Web Analytics
The Ivory Bill·Birds·Seabirds
 

Forster’s Tern, Sterna forsteri

Forster's terns resting on a beach.

Forster’s Terns are medium-sized seabirds that breed in freshwater and brackish marshes in North America, particularly in the central United States, the Gulf Coast, and the Atlantic coast, from May to July.

Forster’s Terns are commonly found in large marshes with dense vegetation, such as cattails and bulrushes, where small fish and aquatic invertebrates are abundant during the breeding season. These habitats provide ample nesting sites and foraging opportunities.

They forage in shallow waters, estuaries, and along the edges of lakes and rivers for small fish, including minnows and silversides, and aquatic invertebrates such as shrimp and crayfish. They may also feed on insects, such as dragonflies and beetles, and occasionally on crustaceans.

Forster’s Terns exhibit specialized foraging techniques, including hovering and diving to capture fish near the water’s surface. They have keen eyesight to detect prey from above and can adjust their flight patterns to exploit different prey types effectively.

Courtship involves elaborate displays where males present fish to females as a courtship offering. Aerial displays include synchronized flying, high-speed chases, and mutual calling. These displays reinforce pair bonds and signal readiness for nesting.

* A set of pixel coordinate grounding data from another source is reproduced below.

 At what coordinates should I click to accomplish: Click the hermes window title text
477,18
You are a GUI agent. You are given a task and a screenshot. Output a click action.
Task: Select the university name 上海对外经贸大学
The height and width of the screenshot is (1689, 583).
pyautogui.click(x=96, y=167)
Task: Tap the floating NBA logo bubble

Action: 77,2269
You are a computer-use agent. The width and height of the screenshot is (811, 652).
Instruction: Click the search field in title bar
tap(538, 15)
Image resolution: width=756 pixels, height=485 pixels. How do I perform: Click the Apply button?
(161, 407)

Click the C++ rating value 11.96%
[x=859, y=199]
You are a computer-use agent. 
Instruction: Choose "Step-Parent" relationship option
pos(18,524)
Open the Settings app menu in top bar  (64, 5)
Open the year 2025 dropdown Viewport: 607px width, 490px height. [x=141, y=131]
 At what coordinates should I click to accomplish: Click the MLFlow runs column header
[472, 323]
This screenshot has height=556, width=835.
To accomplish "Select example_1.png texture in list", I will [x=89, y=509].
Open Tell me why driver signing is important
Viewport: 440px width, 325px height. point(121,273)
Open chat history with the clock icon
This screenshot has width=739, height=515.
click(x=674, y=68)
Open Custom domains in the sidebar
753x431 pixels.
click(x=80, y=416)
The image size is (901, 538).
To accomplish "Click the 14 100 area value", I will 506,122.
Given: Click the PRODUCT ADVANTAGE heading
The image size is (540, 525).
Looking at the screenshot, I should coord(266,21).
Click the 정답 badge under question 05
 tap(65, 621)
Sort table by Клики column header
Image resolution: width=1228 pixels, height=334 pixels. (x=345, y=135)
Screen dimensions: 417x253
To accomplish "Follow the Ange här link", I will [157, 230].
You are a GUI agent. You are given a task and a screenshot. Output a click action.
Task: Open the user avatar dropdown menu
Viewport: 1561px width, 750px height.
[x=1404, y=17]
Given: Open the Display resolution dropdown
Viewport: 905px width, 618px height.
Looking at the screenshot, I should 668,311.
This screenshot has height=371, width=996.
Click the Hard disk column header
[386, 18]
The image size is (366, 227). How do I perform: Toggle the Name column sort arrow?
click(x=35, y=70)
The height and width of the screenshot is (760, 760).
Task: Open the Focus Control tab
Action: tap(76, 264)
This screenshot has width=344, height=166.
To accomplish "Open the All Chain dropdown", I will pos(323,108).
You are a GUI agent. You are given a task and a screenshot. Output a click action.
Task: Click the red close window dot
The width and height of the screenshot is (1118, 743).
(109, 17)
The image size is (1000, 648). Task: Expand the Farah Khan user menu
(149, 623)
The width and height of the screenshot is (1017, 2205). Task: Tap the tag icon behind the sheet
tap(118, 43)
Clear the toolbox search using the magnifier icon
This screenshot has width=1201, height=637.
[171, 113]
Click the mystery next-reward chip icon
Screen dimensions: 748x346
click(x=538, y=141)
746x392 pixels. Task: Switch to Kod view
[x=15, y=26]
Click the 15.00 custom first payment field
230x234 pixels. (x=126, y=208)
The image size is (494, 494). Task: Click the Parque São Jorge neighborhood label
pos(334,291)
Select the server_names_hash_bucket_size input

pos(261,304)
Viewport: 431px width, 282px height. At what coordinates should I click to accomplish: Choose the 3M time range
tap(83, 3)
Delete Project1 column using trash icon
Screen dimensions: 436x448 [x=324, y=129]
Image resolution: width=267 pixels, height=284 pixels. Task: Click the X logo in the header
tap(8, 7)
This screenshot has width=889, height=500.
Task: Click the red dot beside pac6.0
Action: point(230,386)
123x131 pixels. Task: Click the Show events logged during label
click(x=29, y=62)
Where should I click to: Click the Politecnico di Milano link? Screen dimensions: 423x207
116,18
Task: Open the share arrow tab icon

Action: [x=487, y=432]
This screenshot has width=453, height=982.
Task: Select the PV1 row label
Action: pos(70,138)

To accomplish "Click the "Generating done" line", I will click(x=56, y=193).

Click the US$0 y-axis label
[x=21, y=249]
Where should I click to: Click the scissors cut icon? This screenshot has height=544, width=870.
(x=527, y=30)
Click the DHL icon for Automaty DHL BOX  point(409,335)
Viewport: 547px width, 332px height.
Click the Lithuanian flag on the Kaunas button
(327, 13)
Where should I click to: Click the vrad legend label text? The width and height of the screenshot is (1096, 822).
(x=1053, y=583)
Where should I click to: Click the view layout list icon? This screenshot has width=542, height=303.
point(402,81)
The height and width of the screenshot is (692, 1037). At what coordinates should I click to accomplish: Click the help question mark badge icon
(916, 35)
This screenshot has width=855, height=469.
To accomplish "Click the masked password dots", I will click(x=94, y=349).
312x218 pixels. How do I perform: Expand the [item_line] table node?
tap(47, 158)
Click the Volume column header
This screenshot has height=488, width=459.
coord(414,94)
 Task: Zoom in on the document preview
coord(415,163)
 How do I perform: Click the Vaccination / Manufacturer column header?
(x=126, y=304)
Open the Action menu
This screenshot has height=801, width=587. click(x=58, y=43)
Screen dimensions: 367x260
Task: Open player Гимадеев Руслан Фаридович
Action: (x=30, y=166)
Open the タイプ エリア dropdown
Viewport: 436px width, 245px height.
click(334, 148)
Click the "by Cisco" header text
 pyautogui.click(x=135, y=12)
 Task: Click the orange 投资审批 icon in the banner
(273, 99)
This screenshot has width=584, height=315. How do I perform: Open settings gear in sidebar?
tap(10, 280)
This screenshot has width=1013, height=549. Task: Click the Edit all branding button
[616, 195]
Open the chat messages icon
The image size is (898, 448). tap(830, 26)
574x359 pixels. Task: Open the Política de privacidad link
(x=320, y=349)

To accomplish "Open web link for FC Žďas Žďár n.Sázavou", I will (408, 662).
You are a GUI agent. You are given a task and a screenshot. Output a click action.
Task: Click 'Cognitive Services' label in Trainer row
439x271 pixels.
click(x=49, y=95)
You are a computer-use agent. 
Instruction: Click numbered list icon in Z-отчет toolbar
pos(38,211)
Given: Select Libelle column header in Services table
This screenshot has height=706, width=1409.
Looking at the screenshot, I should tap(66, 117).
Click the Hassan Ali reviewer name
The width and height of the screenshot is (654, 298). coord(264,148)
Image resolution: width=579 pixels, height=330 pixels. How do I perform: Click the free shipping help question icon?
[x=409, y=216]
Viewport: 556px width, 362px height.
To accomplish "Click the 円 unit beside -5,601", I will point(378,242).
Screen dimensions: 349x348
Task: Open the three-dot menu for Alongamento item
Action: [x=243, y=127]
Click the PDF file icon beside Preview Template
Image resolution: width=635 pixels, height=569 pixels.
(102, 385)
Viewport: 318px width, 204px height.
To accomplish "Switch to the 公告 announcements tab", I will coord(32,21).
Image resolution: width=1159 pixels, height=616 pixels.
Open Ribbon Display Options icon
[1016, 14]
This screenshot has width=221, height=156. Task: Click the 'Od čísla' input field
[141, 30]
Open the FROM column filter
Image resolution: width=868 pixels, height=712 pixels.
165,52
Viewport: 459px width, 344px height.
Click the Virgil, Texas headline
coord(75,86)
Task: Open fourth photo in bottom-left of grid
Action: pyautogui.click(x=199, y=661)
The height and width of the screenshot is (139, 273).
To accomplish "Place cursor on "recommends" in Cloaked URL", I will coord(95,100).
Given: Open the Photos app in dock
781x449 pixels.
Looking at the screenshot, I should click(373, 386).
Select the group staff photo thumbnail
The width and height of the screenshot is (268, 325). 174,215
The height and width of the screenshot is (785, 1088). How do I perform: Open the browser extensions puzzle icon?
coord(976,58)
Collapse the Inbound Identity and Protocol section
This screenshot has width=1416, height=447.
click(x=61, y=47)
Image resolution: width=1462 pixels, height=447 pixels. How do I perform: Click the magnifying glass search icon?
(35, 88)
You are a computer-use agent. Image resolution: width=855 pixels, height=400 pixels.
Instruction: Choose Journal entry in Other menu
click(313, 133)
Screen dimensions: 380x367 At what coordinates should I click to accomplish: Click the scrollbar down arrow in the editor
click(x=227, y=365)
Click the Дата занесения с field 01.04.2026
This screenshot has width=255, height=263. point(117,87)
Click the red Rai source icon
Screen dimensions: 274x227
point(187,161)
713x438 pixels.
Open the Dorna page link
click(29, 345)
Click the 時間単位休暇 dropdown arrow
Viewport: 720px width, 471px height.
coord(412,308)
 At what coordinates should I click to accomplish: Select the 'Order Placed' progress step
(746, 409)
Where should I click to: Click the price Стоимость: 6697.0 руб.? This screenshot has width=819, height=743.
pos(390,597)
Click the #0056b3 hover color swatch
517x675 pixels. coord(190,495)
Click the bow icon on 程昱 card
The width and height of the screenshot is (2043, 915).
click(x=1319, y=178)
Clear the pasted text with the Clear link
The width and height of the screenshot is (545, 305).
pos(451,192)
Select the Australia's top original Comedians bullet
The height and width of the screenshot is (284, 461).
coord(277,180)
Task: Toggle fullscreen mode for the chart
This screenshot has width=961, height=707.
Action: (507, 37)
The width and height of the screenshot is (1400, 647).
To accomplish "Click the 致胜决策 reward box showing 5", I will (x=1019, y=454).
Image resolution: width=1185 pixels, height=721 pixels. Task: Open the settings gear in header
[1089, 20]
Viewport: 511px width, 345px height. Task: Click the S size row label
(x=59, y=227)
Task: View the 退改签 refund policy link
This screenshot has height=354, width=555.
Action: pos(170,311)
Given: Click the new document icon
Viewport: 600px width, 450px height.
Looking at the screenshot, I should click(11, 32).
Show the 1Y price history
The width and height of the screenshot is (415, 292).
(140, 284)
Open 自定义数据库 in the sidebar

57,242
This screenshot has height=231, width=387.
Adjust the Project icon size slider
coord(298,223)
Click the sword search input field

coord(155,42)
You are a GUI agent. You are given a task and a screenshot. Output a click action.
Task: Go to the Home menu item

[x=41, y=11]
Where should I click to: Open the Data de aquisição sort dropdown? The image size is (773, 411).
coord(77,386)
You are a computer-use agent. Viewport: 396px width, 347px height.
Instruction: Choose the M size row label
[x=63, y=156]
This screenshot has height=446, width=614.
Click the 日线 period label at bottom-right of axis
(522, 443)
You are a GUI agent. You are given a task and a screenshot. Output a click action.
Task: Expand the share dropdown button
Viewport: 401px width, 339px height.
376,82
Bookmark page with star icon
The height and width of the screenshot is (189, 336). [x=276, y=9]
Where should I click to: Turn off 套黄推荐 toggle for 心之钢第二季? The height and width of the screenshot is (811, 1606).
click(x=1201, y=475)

Nest building is a collaborative effort by both parents, who construct floating platform nests from reeds, grasses, and other plant materials. Nests are typically anchored to emergent vegetation in shallow water to protect against predators and fluctuating water levels.

Egg laying occurs from late May to early June, with the female usually laying two to three eggs. Both parents share incubation duties, which last about 23 to 25 days. Upon hatching, the chicks are semi-precocial and require significant parental care. Initial diets for chicks consist of regurgitated small fish and aquatic invertebrates provided by the parents.

Chicks learn to forage by observing and following their parents. They face vulnerabilities such as predation by larger birds, mammals, and adverse weather conditions. Parental care includes leading chicks to foraging areas, protecting them from predators, and teaching them to capture and handle different prey.

Chick fledging occurs about 28 to 35 days after hatching, with continued guidance from adults as the chicks develop their foraging skills. Their diet evolves to include a wider range of fish and invertebrates as they grow and become more proficient at hunting.

Forster’s Terns undertake migratory journeys, leaving their breeding grounds in late August to early September. They follow specific flyways, traveling through the central United States and along the coasts to reach wintering regions along the Gulf Coast, the Caribbean, and Central America.

Wintering habitats include coastal bays, estuaries, and offshore waters, where they forage for small fish, shrimp, and other marine invertebrates. Their diet during winter is diverse, adapting to the availability of food in these coastal and marine environments.

Forster’s Terns typically leave their wintering grounds in late February to early March, returning north to their breeding areas as temperatures rise and food becomes more abundant, ensuring a rich supply of prey for the breeding season.